The Alexandria City Council voted to approve a development special use permit for West End Block D, a 275-unit residential building in the Landmark redevelopment area, after a staff presentation and public comment.
City planner Maggie Cooper told the council the project would provide 275 units, request a parking reduction from 327 to 210 spaces and a small crown-coverage modification. "Eighty percent of these units will be rent restricted to 80 to 120 percent AMI," Cooper said, adding that at least half of those restricted units would be affordable to households under 100 percent AMI. Planning staff and the Planning Commission recommended approval (6–0).
The project site sits adjacent to the under-construction Inova hospital and a planned fire station. Staff said the applicant exceeded stormwater requirements, met open-space and public-art commitments and proposed high-quality architecture. The developer and staff emphasized walkability to the hospital and proximity to the new transit center as factors supporting the requested reduction in parking.
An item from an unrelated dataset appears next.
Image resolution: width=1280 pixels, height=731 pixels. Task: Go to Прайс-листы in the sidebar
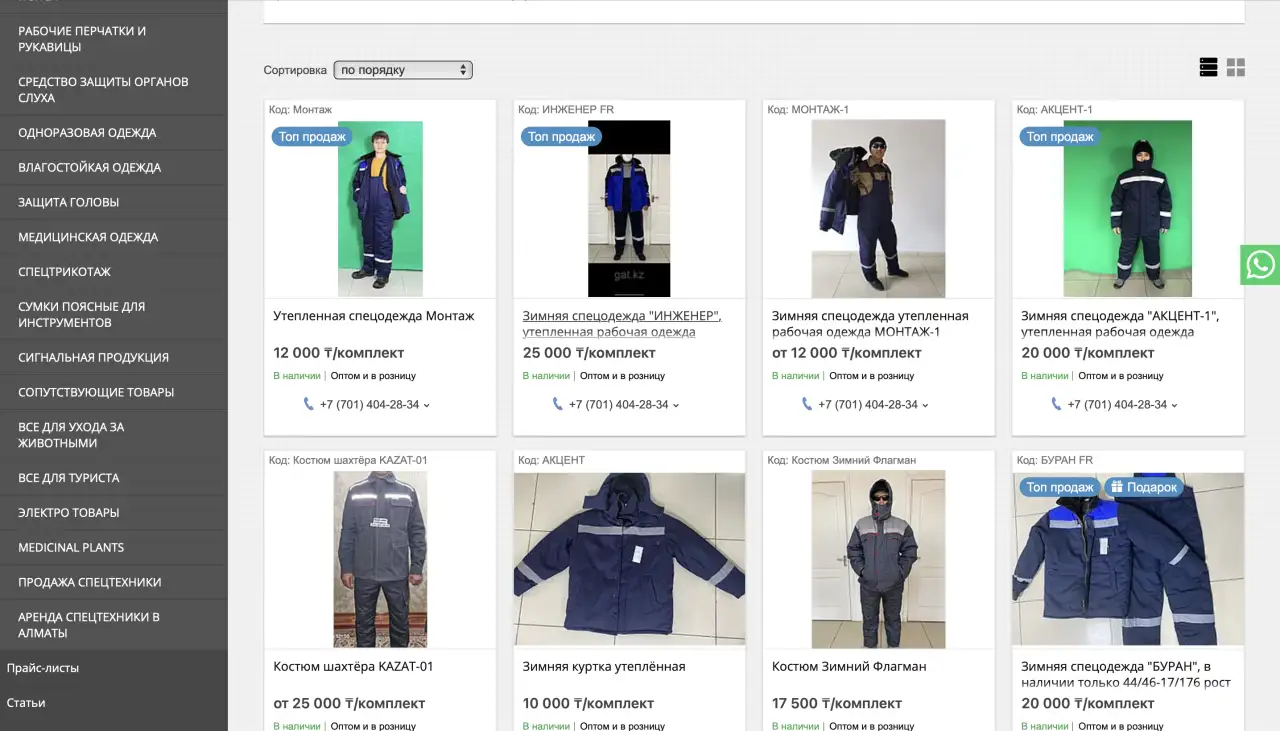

A resident speaker, Phoebe Coy, said she supports the project and argued that parking reductions reflect market realities. Council members asked staff and the applicant whether the curb cut for resident access had been aligned with the fire-station curb cut to avoid conflicts and whether the pooled crown-coverage approach would unfairly advantage early projects. Staff said the overall redevelopment CDD (CDD No. 29) anticipated pooling coverage across blocks and that, even with the modification, the full redevelopment would exceed required crown coverage if remaining blocks meet their entitlements.
Councilmembers also pressed staff on enforcement for the rent-restricted units. Planning staff and the applicant said the project does not rely on city housing trust fund dollars, so no standard enforcement mechanism was included; the applicant said it would collaborate on marketing to targeted income bands. Vice Mayor Bagley pointed to conditions in the staff report (conditions 89–91), saying those conditions would provide the council with data: "We will be provided pursuant to these conditions what the rents are and what the incomes are of the actual people living here," he said. Staff confirmed the conditions require reporting and that the Office of Housing could request records.
Vice Mayor Bagley moved to approve the permit with the staff-recommended conditions; Councilman Chapman seconded. The council carried the motion by roll-call vote. The approval will proceed under the conditions set in the staff report, which include annual reporting on rents and tenant incomes for the building and other monitoring obligations.
The project team said it will continue outreach and coordination with the city as the larger Landmark redevelopment proceeds.